• **LISTED RECORDS**:

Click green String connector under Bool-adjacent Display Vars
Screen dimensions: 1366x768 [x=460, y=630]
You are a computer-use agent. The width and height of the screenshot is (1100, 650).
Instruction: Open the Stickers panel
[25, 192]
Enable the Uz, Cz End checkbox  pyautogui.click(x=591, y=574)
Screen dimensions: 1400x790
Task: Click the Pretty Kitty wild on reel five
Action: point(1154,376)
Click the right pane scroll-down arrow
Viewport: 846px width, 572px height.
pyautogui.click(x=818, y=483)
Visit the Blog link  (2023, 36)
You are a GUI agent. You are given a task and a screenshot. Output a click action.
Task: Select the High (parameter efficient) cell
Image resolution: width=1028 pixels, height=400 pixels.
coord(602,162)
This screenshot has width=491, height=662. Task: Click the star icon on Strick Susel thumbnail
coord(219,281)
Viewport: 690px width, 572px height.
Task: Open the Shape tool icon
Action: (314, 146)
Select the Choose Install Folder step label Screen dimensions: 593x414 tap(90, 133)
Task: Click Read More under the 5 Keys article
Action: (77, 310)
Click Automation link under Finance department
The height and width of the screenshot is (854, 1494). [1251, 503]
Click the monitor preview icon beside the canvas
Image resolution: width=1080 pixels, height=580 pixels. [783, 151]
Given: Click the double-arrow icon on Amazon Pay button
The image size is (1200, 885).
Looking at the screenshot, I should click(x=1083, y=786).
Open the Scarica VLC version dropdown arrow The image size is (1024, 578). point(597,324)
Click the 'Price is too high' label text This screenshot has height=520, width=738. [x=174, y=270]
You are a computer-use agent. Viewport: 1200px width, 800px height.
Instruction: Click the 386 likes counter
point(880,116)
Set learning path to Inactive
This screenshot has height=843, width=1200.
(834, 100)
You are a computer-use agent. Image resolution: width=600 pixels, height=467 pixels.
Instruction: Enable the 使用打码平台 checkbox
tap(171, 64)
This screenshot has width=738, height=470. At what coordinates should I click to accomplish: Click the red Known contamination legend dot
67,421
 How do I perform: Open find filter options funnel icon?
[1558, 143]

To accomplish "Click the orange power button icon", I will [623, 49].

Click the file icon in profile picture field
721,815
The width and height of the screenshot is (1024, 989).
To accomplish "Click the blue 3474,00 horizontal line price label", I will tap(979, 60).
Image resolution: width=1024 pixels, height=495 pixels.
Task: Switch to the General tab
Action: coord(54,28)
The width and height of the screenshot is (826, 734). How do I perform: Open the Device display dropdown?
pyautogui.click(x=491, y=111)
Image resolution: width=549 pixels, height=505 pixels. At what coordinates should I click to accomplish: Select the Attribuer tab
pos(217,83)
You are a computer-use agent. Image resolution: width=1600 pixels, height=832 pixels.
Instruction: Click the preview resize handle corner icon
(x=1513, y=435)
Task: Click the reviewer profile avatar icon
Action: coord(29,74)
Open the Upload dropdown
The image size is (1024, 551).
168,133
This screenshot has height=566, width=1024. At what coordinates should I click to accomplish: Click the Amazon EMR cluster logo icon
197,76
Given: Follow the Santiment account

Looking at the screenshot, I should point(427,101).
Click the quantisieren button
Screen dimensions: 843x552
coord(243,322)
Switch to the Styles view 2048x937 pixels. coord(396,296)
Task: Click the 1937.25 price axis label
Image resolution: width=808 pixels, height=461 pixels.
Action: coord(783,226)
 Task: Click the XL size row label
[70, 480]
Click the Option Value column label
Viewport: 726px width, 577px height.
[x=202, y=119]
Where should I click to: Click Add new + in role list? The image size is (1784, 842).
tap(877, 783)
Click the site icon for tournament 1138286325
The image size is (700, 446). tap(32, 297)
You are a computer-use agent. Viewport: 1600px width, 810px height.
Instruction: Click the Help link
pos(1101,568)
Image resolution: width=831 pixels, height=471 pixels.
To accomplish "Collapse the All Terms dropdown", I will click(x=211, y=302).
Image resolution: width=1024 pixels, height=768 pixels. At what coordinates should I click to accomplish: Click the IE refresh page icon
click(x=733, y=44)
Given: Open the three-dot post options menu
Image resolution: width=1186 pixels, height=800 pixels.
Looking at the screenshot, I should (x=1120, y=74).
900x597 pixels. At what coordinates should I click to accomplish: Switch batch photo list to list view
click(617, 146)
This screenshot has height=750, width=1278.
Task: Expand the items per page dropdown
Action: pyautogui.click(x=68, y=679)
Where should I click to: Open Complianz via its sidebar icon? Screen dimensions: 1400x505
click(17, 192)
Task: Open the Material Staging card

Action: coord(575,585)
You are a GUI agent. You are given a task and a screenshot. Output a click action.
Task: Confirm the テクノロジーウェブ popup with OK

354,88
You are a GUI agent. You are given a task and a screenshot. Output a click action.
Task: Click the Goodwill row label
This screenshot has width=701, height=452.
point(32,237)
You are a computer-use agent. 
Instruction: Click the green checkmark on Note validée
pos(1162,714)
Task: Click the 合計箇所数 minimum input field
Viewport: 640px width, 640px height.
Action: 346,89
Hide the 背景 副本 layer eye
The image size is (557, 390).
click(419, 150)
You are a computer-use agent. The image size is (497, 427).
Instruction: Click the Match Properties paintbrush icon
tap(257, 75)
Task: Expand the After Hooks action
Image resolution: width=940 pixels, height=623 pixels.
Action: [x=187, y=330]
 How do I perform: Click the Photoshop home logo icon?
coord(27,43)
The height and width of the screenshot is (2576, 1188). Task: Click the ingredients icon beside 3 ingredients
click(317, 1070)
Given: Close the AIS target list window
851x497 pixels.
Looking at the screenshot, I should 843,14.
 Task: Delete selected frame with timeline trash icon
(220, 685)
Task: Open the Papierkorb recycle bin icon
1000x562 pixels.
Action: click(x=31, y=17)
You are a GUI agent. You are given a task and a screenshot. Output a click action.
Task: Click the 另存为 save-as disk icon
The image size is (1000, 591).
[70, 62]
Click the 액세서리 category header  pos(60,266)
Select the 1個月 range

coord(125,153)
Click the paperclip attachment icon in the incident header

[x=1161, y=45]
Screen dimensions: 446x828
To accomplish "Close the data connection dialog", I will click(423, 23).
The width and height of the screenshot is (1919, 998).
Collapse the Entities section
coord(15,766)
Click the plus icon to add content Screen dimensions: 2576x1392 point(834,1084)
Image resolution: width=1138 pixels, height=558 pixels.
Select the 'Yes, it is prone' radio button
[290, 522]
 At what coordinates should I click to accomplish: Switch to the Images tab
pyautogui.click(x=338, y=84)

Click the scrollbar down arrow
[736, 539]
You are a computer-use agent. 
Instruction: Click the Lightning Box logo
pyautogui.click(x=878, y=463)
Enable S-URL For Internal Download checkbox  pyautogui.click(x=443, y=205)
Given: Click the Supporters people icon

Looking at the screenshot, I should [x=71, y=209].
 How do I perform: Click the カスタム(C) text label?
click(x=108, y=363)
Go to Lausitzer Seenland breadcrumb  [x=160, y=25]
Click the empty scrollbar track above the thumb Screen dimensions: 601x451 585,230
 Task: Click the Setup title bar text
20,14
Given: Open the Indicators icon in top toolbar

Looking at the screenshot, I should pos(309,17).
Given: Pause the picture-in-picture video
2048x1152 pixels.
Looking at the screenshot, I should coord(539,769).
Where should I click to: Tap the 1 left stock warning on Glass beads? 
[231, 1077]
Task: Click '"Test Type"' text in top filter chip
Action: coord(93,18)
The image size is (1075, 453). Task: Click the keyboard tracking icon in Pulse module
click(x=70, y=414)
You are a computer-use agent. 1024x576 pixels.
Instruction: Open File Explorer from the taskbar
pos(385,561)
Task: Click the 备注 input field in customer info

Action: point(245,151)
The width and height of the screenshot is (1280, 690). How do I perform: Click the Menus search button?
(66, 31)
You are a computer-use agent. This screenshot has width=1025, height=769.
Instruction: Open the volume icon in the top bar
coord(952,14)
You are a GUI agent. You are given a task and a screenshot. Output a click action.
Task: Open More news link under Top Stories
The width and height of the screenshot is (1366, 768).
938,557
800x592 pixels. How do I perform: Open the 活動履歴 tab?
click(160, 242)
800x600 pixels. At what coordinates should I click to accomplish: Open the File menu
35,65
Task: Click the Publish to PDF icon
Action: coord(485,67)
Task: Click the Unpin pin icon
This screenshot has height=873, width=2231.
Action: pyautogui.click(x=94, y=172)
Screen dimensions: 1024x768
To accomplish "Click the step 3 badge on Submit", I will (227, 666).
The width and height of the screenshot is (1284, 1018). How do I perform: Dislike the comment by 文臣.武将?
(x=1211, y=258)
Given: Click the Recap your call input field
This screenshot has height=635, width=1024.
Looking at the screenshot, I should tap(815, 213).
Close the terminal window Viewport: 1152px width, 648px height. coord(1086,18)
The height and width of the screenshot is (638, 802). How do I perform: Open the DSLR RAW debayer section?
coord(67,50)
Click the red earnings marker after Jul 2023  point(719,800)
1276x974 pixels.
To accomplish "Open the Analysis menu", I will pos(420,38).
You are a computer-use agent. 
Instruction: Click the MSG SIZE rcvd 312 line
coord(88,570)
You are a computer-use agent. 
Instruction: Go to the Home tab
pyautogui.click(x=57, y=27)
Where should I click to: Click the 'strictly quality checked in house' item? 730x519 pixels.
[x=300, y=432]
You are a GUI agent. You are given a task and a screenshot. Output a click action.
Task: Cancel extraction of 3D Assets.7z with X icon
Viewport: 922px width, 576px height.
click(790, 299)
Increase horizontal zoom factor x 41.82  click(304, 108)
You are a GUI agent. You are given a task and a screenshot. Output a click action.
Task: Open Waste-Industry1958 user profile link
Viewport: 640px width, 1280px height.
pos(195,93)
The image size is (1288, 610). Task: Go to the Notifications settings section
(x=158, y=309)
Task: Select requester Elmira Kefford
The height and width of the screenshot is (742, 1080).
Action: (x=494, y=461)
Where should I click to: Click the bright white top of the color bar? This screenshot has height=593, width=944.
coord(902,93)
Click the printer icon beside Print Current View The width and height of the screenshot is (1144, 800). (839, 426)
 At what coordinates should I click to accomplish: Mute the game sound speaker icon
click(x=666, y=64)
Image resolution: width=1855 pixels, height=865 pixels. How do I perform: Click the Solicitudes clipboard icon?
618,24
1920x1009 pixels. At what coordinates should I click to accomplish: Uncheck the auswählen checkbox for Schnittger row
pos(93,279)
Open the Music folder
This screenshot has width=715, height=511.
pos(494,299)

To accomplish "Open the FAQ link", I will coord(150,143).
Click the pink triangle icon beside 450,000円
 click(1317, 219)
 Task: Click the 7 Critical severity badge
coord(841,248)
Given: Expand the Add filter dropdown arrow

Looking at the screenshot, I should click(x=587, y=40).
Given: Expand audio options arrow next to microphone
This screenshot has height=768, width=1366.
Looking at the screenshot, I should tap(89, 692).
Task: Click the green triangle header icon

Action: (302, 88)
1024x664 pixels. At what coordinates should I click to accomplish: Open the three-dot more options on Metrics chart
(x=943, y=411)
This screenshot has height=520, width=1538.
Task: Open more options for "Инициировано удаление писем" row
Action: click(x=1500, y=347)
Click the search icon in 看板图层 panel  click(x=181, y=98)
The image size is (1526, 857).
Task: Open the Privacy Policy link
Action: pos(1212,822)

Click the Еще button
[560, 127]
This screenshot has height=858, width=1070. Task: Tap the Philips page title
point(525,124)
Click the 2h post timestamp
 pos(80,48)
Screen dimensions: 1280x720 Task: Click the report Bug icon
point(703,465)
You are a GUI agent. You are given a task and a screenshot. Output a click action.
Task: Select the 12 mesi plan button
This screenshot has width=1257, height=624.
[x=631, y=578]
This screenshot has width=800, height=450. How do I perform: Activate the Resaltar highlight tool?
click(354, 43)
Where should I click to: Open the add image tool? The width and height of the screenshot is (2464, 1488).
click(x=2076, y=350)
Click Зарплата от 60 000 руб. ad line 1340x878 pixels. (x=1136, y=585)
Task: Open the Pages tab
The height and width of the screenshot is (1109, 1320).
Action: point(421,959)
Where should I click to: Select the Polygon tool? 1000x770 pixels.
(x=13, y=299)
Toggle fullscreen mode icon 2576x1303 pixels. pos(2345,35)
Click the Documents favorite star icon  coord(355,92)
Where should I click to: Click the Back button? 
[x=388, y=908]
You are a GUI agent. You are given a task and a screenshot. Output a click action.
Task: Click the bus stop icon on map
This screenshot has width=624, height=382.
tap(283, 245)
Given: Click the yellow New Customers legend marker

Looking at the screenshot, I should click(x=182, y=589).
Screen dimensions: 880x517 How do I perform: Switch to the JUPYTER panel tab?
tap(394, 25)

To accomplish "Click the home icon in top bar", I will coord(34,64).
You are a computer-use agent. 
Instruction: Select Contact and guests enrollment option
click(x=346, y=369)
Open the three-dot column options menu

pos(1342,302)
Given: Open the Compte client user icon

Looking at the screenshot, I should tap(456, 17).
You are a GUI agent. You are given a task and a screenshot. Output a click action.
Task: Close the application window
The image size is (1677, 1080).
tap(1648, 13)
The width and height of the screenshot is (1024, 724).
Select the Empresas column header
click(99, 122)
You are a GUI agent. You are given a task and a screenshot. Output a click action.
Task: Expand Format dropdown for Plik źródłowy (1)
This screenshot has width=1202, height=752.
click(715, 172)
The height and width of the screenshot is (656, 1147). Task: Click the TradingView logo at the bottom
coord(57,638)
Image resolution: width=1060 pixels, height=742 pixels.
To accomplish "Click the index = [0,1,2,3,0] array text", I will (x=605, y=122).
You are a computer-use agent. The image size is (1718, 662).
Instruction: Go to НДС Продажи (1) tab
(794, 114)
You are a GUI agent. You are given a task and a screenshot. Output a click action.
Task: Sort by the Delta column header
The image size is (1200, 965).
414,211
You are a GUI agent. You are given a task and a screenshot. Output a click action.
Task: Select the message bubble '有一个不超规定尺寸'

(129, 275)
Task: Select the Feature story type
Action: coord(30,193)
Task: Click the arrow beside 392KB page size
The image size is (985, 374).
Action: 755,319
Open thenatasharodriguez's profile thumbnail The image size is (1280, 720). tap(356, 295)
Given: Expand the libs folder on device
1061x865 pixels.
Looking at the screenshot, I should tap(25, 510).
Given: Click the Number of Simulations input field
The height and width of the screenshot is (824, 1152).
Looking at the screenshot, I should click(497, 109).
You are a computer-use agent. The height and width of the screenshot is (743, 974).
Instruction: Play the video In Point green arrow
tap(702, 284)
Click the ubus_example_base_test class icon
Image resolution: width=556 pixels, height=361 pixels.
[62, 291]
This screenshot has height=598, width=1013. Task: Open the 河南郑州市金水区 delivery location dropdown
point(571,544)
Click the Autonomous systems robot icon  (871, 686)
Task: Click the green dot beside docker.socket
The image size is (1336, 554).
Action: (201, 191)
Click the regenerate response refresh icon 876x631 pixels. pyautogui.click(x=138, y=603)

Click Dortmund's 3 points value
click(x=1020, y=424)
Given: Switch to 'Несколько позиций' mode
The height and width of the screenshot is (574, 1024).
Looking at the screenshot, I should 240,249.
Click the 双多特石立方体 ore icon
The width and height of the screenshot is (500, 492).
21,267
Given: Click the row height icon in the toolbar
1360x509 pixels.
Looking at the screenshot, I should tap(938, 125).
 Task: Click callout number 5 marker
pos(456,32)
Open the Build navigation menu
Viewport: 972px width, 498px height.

• **WORK TO COMPLETE**:
Scan the material above for the string "Close" and report each line where you find it.

• **EXERCISE RESULT**:
Given: Close the AIS target list window
To accomplish "Close the data connection dialog", I will click(423, 23).
Close the terminal window Viewport: 1152px width, 648px height. coord(1086,18)
Task: Close the application window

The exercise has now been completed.